Sorbonne Université, Institut du Cerveau et de la Moelle épinière, ICM, Inserm U 1127, CNRS UMR 7225.
AP-HP, Urgences Cérébro-Vasculaires.
Curr Opin Neurol. 2020 Aug;33(4):482-487. doi: 10.1097/WCO.0000000000000843.
This review considers both pragmatic and cutting-edge approaches for predicting motor stroke recovery over the period 2017-2019. It focuses on the predictive value of clinical scores and biomarkers including Transcranial Magnetic Stimulation (TMS) and MRI as well as more innovative alternatives.
Clinical scores combined with corticospinal tract (CST) integrity as assessed by both TMS-induced motor-evoked potential (MEP) and MRI predict motor recovery with an accuracy of about 75%. Therefore, research on novel biomarkers is still needed to improve the accuracy of these models.

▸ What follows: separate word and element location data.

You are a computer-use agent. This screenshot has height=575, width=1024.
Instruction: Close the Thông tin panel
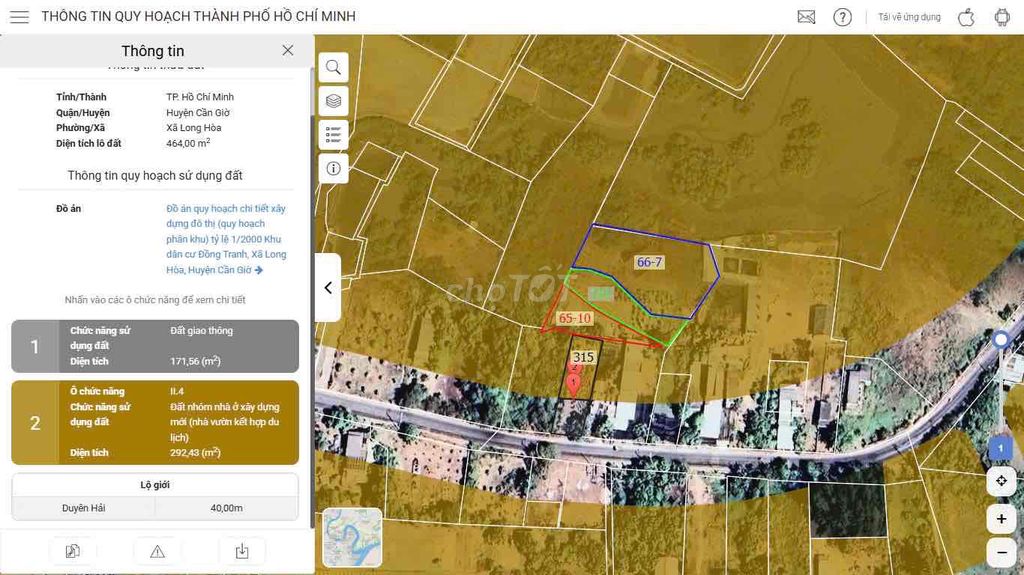click(288, 50)
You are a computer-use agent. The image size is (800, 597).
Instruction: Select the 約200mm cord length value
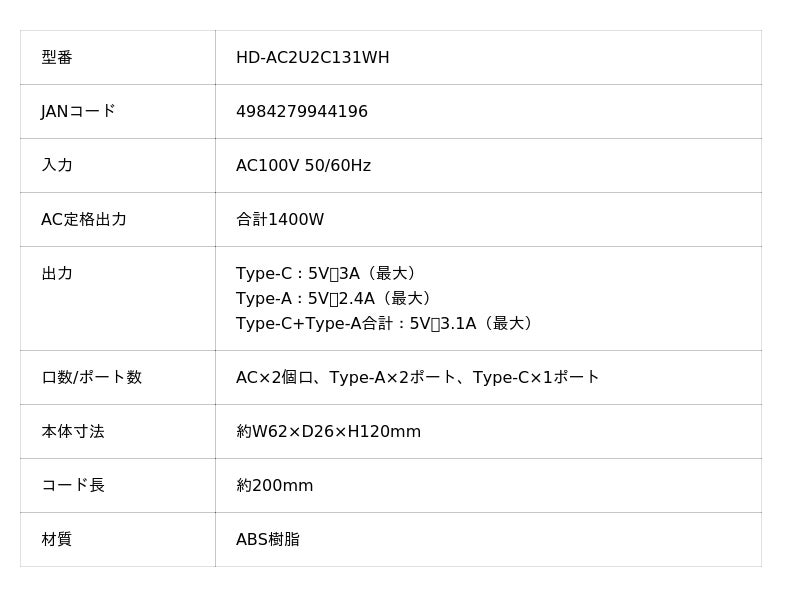point(274,486)
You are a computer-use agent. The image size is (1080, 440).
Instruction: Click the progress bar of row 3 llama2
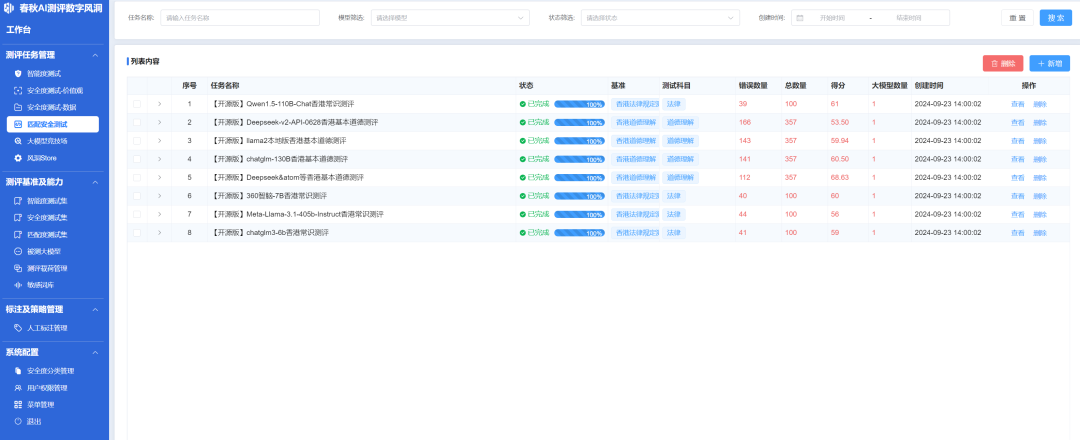(x=579, y=141)

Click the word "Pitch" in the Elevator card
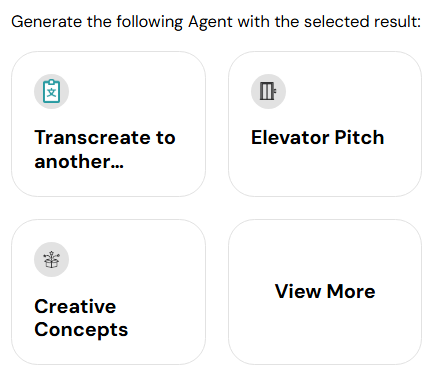[x=359, y=137]
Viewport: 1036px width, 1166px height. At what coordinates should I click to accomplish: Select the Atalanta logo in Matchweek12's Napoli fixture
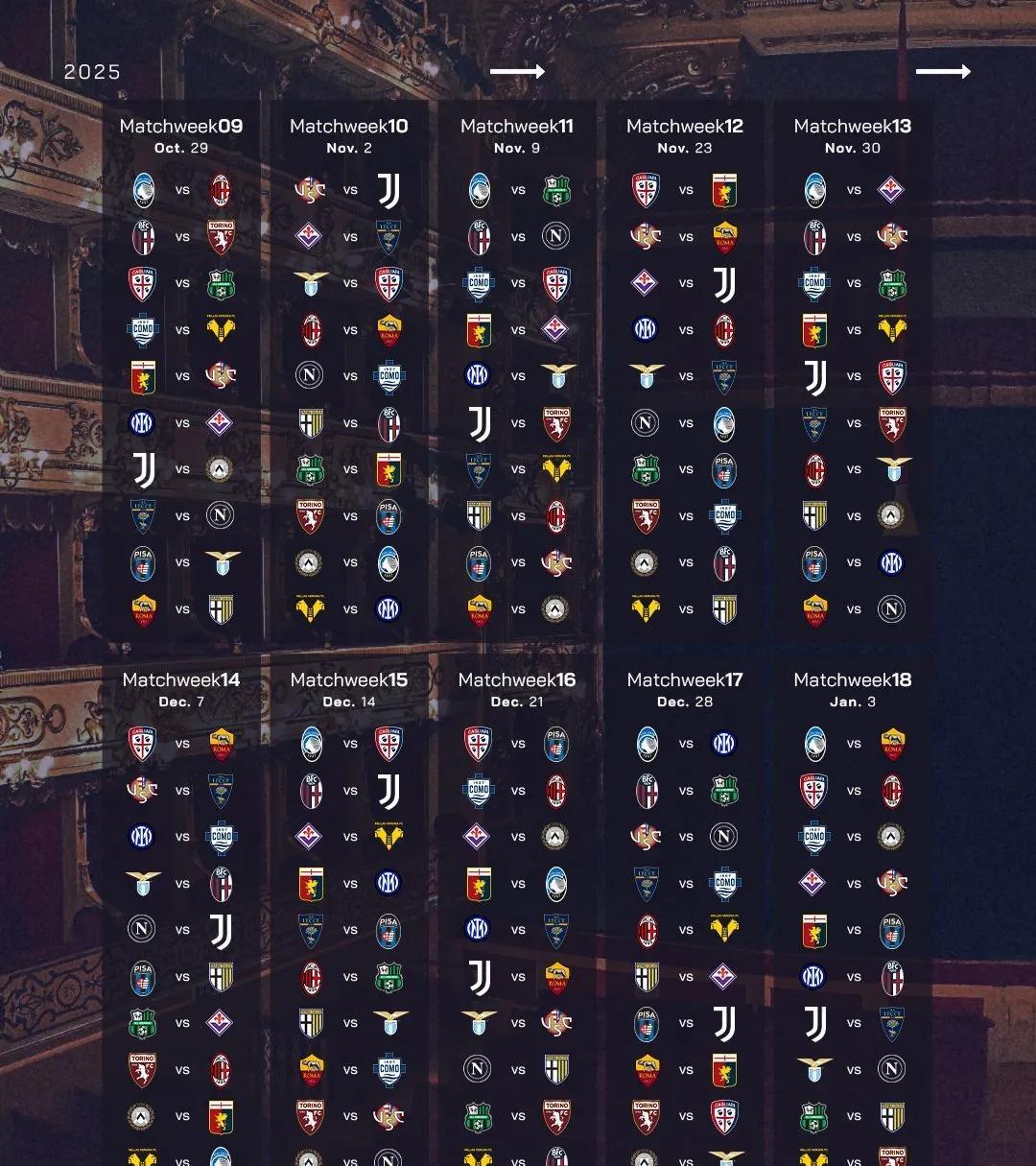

Up to date, there is no consensus about which predictive models should be used in clinical routine. Decision trees, such as the PREP2 algorithm are probably the easiest approach to operationalize the translation of predictive models from bench to bedside. However, external validation is still needed to implement current models.
本文回顾了 2017-2019 年期间预测运动性卒中恢复的实用和前沿方法。重点关注临床评分和生物标志物(包括经颅磁刺激(TMS)和 MRI)以及更具创新性的替代方法的预测价值。
临床评分结合 TMS 诱导的运动诱发电位(MEP)和 MRI 评估的皮质脊髓束(CST)完整性,可预测运动恢复的准确性约为 75%。因此,仍然需要研究新的生物标志物,以提高这些模型的准确性。
到目前为止,对于应该在临床常规中使用哪些预测模型还没有共识。决策树,如 PREP2 算法,可能是将预测模型从基础转化为临床应用的最简单方法。然而,仍需要外部验证来实施当前的模型。